El círculo de cultura, en el método Paulo Freire, revive la vida en profundidad crítica. La conciencia emerge del mundo vivido, lo objetiva, lo problematiza, lo comprende como proyecto humano. En diálogo circular, intersubjetivándose más y más, va asumiendo críticamente el dinamismo de su subjetividad creadora. Todos juntos, en círculo, y en colaboración, reelaboran el mundo, y al reconstruirlo, perciben que, aunque construido también por ellos, ese mundo no es verdaderamente de ellos y para ellos. Humanizado por ellos, ese mundo los humaniza. Las manos que lo hacen no son las que lo dominan. Destinado a liberarlos como sujetos, los esclaviza como objetos.

Reflexivamente, retoman el movimiento de la conciencia que los constituye sujetos, desbordando la estrechez de las situaciones vividas; resumen el impulso dialéctico de la totalización histórica. Hechos presentes como objetos en el mundo de la conciencia dominadora, no se daban cuenta de que también eran presencia que hace presente un mundo que no es de nadie, porque originalmente es de todos. Restituida en su amplitud, la conciencia se abre para la «práctica de la libertad»: el proceso de «hominización», desde sus oscuras profundidades, va adquiriendo la traslucidez de un proyecto de humanización. No es crecimiento, es historia: áspero esfuerzo de superación dialéctica de las contradicciones que entretejen el drama existencial de la finitud humana. El Método de Concienciación de Paulo Freire rehace críticamente ese proceso dialéctico de historización. Como todo buen método pedagógico, no pretende ser un método de enseñanza sino de aprendizaje; con él, el hombre no crea su posibilidad de ser libre sino aprende a hacerla efectiva y a ejercerla. La pedagogía acepta la sugerencia de la antropología: se impone pensar y vivir «la educación como práctica de la libertad».

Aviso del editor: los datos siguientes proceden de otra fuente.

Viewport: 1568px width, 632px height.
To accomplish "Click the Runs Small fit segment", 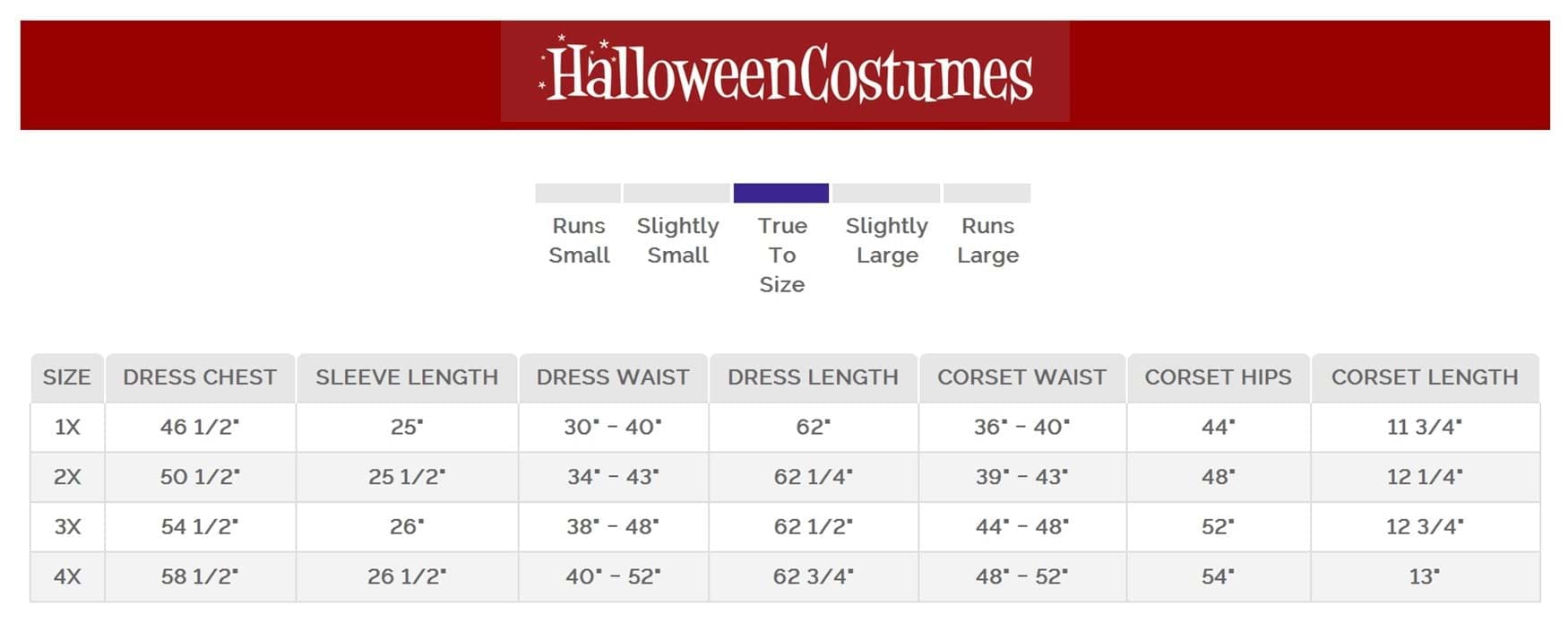I will (578, 193).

No fue por casualidad que este método de concienciación se haya originado como método de alfabetización. La cultura letrada no es una invención caprichosa del espíritu; surge en el momento de la cultura, como reflexión de si misma, consigue decirse a sí misma, de manera definida, clara y permanente. La cultura marca la aparición del hombre en el largo proceso de la evolución cósmica. La esencia humana cobra existencia autodescubriéndose como historia. Pero esa conciencia histórica, al objetivarse, se sorprende reflexivamente a sí misma, pasa a decirse, a tornarse conciencia historiadora; y el hombre es conducido a escribir su historia. Alfabetizarse es aprender a leer esa palabra escrita en que la cultura se dice, y diciéndose críticamente, deja de ser repetición intemporal de lo que pasó, para temporalizarse, para concienciar su temporalidad constituyente, que es anuncio y promesa de lo que ha de venir. El destino, críticamente, se recupera como proyecto.

En este sentido, alfabetizarse no es aprender a repetir palabras, sino a decir su palabra, creadora de cultura. La cultura de las letras tiñe de conciencia la cultura; la conciencia historiadora automanifiesta a la conciencia su condición esencial de conciencia histórica. Enseñar a leer las palabras dichas y dictadas es una forma de mistificar las conciencias, despersonalizándolas en la repetición —es la técnica de la propaganda masificadora. Aprender a decir su palabra es toda la pedagogía, y también toda la antropología.